Journal of Moral Theology 7.2 (June 2018)
Click here for entire issue.
Click here for Schlabach article.
This paper was first presented as part of a panel on “just peace” at the Society of Christian Ethics annual meeting in Portland, OR, in January 2018. Other panelists were Lisa Sowle Cahill and Eli McCarthy. Their presentations were published in the June 2018 issue of The Journal of Moral Theology.
Description of the SCE panel:
While just war approaches receive ample attention and analysis by scholars, the just peace approach is still relatively underdeveloped and appreciated. There are ecumenical, interfaith, and multicultural expressions and recent developments of just peace. There is also movement in the Catholic community, including a Vatican conference that called for official development of a just peace approach and Pope Francis’ 2017 World Day of Peace message. Some governments are starting to draw on the basic elements of a just peace approach. Thus, we may be at a tipping point for norm change.
Contemporary theological scholarship has offered an increasing variety of developments such as normative practices in a just peacemaking theory (Stassen, etc.), just peace criteria or principles (Cusimano Love), justpeace ethics (Sawatsky), virtue-based just peace approach (McCarthy), just peace churches (Thistlethwaite) and an ecumenical call to just peace (World Council of Churches and Enns).

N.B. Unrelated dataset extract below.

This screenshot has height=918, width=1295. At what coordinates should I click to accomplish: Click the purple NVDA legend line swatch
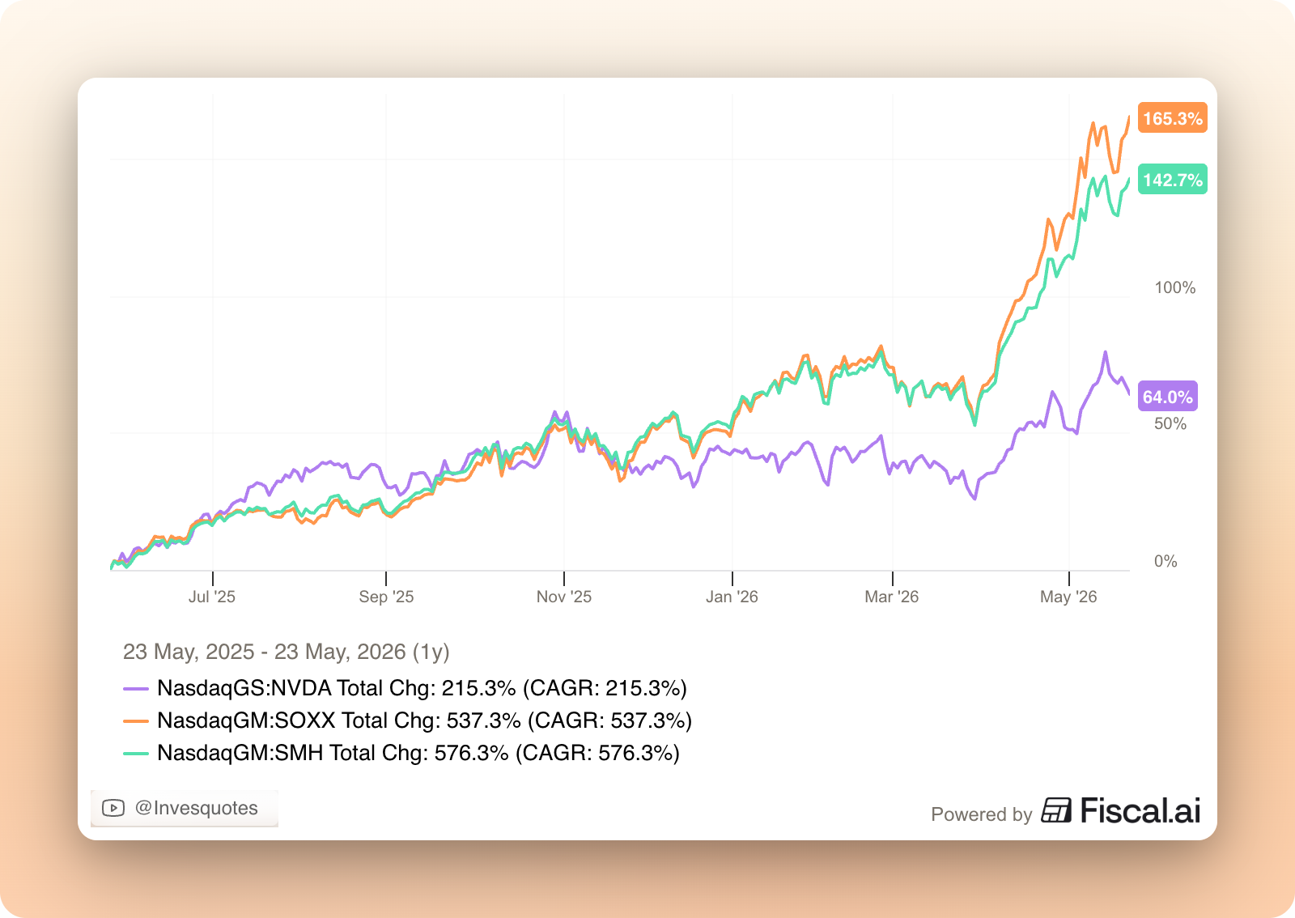136,689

Each of the three panelists are working on distinct books to address the issues of peacemaking, theology, and ethical method. Gerald Schlabach will present on how a just peace approach arises from the Gospels, survey ecumenical work to develop a just peace framework, and anticipate some of theoretical and practical challenges that will need facing in order to elicit wide reception as an approach not only for civil resistance but for governance. Lisa Sowle Cahill will present on how a just peace approach fits with the trajectory of Catholic social teaching and her view of next steps for official development. Eli McCarthy will present on a virtue-based just peace approach and his view of next steps for development.